Doctors, physicians and surgeons

We tend to think of the words doctor and physician as synonymous, although that is not quite true. There are subtle differences between those words, as well as the word surgeon.

While reading Joshua Kendall's The Man Who Made Lists, a biography of Peter Mark Roget, the man responsible for Roget's Thesaurus, I learned that the difference between doctors and physicians was even more important in the late 18th century than it is today. Roget received sufficient medical training to become a physician, not just a doctor. "In the late 1700s," Kendall writes, "physicians, who were the only doctors to receive extensive university training, constituted a small elite - just ten percent of all doctors."

Surgeons were in another classification altogether. "While physicians treated internal diseases (say, a fever), surgeons treated exclusively external disorders (say, a broken bone)," Kendall says. "Considered technicians rather than men of science, surgeons were addressed as 'Mister' rather than 'Doctor' -- a custom that continues to this day throughout the United Kingdom." Remember that at one time surgeons and barbers were regarded as one and the same thing, the red in the barber's pole representing blood.

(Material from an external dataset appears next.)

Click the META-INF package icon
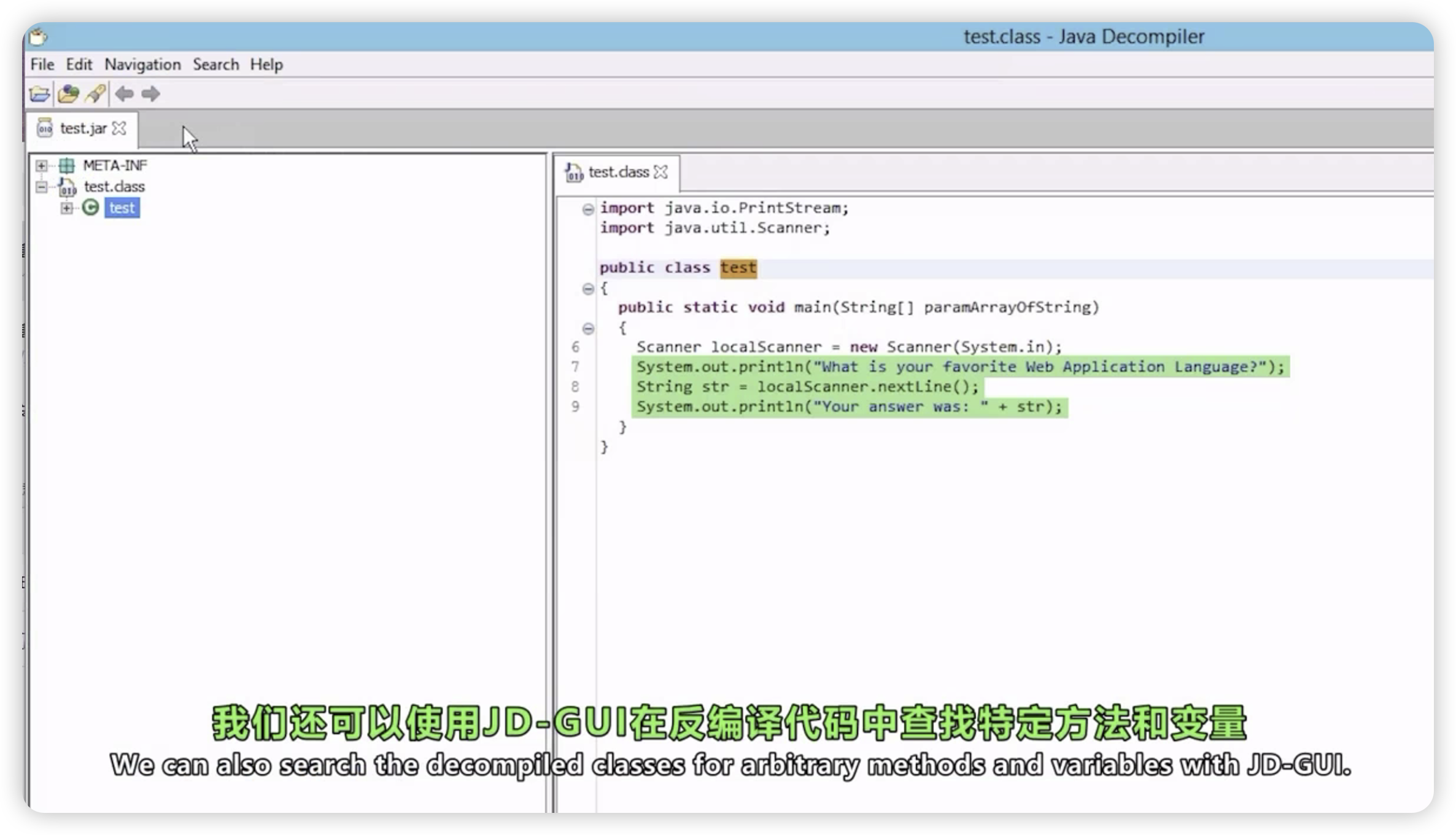This screenshot has height=835, width=1456. click(66, 165)
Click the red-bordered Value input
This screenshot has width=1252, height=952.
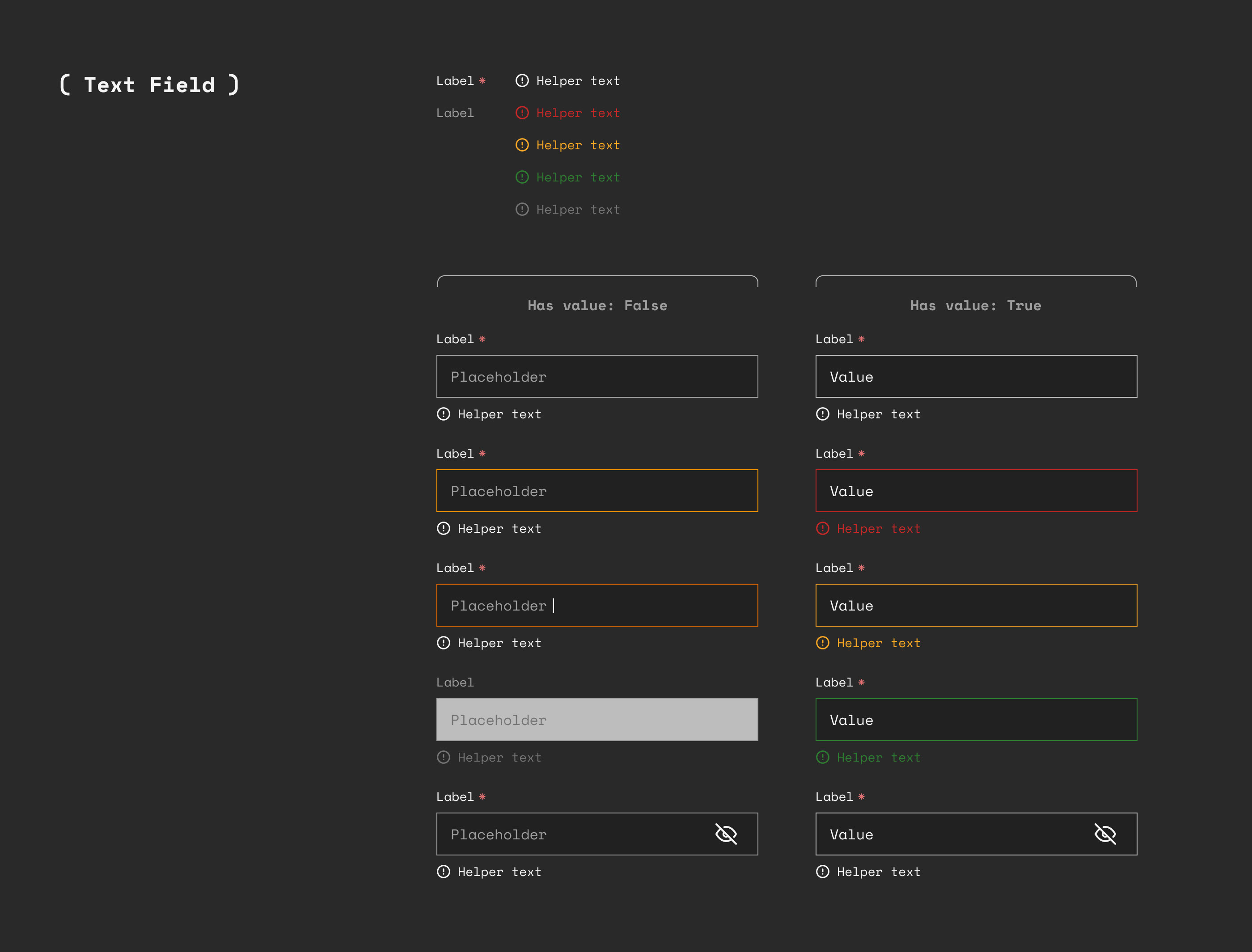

Here's how the American Heritage Dictionary, fourth edition, defines physician, doctor and surgeon:

physician - 1. A person licensed to practice medicine; a medical doctor. 2. A person who practices general medicine as distinct from a surgeon.

doctor - 1. A person, especially a physician, dentist, or veterinarian, trained in the healing arts and licensed to practice. 2. A person who has earned the highest academic degree awarded by a college or university in a specified discipline.

surgeon - 1. A physician specializing in surgery.

Thus, all physicians are doctors and all surgeons are physicians, but not all doctors are physicians and not all physicians are surgeons.

When I worked as a newspaper copy editor, our style allowed only medical doctors to be given a Dr. before their names. The thinking was that because most readers associated that title with physicians, it would be misleading to refer to ministers or college professors as doctors. This always struck me as a little unfair to those men and women who had earned their doctorates in fields other than medicine, as well as underestimating the intelligence of our readers.